— Directions —
Write out once more the lines running from the top of the entries below to the line with "Task: Select the", both ends included.

— Data provided —
::::::::::
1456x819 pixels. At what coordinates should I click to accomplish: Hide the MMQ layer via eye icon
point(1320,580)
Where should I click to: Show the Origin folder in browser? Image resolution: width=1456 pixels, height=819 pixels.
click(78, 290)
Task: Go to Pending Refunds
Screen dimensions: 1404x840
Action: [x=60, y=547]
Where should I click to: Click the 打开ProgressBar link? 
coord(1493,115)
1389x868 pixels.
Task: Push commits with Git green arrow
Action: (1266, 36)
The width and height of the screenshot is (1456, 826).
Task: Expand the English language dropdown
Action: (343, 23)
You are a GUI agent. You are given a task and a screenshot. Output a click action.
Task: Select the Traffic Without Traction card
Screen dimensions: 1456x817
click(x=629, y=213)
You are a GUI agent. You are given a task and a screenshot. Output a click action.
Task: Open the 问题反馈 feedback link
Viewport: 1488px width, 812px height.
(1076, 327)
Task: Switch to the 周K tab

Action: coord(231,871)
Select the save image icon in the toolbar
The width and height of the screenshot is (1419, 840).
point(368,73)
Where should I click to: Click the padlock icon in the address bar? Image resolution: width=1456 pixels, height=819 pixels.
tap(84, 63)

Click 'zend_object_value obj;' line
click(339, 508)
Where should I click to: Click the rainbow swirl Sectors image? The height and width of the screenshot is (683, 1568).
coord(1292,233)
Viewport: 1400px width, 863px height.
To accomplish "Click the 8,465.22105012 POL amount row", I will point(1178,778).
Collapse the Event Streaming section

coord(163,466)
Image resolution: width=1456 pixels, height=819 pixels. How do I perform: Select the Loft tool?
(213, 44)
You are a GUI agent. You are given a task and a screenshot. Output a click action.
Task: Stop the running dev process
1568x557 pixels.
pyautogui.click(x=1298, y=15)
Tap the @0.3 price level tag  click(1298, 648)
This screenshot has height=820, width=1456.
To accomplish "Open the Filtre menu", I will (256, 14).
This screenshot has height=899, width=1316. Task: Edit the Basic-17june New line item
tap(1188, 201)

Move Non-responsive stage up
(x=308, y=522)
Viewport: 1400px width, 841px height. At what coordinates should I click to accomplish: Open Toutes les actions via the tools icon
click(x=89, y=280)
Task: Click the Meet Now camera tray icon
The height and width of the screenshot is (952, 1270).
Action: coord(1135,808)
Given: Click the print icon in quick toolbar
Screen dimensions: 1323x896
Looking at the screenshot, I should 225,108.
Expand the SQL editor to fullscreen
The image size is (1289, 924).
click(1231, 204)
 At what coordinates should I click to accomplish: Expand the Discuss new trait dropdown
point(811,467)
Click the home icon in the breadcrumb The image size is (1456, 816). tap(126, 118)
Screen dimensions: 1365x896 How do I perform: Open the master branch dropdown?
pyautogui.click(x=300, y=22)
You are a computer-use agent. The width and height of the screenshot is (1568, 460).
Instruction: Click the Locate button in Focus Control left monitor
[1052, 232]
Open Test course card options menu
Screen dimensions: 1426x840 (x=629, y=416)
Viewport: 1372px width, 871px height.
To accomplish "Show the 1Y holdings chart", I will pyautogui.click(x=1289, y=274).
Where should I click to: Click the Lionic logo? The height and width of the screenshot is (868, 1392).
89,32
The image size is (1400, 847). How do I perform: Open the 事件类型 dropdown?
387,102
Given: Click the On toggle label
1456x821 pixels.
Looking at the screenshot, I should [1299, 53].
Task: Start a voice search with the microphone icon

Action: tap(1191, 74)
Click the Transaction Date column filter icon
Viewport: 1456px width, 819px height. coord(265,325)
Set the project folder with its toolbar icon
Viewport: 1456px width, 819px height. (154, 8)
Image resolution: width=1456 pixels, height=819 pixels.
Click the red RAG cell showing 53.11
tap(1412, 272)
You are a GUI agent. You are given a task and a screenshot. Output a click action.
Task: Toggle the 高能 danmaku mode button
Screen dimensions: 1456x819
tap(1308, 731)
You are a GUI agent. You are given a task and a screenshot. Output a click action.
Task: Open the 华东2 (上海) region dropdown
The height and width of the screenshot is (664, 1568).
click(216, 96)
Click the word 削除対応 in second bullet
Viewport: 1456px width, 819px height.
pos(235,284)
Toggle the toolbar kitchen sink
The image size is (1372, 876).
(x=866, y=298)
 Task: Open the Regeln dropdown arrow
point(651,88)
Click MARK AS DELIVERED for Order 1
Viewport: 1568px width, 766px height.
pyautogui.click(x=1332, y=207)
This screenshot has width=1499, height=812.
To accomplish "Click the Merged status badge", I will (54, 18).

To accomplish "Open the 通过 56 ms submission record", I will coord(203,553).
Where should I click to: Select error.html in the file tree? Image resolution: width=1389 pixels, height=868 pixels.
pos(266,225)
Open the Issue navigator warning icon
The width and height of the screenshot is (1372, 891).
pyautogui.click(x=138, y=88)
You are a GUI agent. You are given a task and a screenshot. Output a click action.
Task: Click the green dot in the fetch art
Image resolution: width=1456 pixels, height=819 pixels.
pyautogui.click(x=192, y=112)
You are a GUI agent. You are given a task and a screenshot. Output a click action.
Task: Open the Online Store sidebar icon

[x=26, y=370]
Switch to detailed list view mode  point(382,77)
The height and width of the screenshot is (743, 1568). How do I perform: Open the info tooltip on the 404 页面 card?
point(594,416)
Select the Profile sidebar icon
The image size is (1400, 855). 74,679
::::::::::
— Result of the exercise —
1456x819 pixels. At what coordinates should I click to accomplish: Hide the MMQ layer via eye icon
point(1320,580)
Where should I click to: Show the Origin folder in browser? Image resolution: width=1456 pixels, height=819 pixels.
click(78, 290)
Task: Go to Pending Refunds
Screen dimensions: 1404x840
Action: [x=60, y=547]
Where should I click to: Click the 打开ProgressBar link? 
coord(1493,115)
1389x868 pixels.
Task: Push commits with Git green arrow
Action: (1266, 36)
The width and height of the screenshot is (1456, 826).
Task: Expand the English language dropdown
Action: (343, 23)
You are a GUI agent. You are given a task and a screenshot. Output a click action.
Task: Select the Traffic Without Traction card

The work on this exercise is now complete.